- Material supplied

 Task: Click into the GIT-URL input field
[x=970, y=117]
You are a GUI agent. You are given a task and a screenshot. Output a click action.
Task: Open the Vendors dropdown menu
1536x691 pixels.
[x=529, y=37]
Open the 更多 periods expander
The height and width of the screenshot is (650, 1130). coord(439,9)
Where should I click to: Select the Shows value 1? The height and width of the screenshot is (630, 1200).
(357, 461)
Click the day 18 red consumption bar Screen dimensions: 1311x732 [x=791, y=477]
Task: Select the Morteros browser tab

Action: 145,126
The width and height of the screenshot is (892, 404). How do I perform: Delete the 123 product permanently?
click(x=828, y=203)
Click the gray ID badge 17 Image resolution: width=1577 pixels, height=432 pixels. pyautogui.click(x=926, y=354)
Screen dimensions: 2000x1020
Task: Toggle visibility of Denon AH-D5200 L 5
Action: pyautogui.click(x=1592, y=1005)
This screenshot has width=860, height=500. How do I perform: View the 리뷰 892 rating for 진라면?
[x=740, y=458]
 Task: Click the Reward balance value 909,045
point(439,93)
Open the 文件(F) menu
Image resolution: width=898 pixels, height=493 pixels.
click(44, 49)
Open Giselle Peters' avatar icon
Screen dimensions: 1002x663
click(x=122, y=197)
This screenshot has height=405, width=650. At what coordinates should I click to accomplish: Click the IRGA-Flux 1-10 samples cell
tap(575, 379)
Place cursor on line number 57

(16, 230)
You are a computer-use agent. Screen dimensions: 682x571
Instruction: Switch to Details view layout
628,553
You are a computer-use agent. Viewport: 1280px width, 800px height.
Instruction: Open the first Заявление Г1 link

- Task item
Give back the entire listing with every word intact.

- Answer for this exercise
 Task: Click into the GIT-URL input field
[x=970, y=117]
You are a GUI agent. You are given a task and a screenshot. Output a click action.
Task: Open the Vendors dropdown menu
1536x691 pixels.
[x=529, y=37]
Open the 更多 periods expander
The height and width of the screenshot is (650, 1130). coord(439,9)
Where should I click to: Select the Shows value 1? The height and width of the screenshot is (630, 1200).
(357, 461)
Click the day 18 red consumption bar Screen dimensions: 1311x732 [x=791, y=477]
Task: Select the Morteros browser tab

Action: 145,126
The width and height of the screenshot is (892, 404). How do I perform: Delete the 123 product permanently?
click(x=828, y=203)
Click the gray ID badge 17 Image resolution: width=1577 pixels, height=432 pixels. pyautogui.click(x=926, y=354)
Screen dimensions: 2000x1020
Task: Toggle visibility of Denon AH-D5200 L 5
Action: pyautogui.click(x=1592, y=1005)
This screenshot has width=860, height=500. How do I perform: View the 리뷰 892 rating for 진라면?
[x=740, y=458]
 Task: Click the Reward balance value 909,045
point(439,93)
Open the 文件(F) menu
Image resolution: width=898 pixels, height=493 pixels.
click(44, 49)
Open Giselle Peters' avatar icon
Screen dimensions: 1002x663
click(x=122, y=197)
This screenshot has height=405, width=650. At what coordinates should I click to accomplish: Click the IRGA-Flux 1-10 samples cell
tap(575, 379)
Place cursor on line number 57

(16, 230)
You are a computer-use agent. Screen dimensions: 682x571
Instruction: Switch to Details view layout
628,553
You are a computer-use agent. Viewport: 1280px width, 800px height.
Instruction: Open the first Заявление Г1 link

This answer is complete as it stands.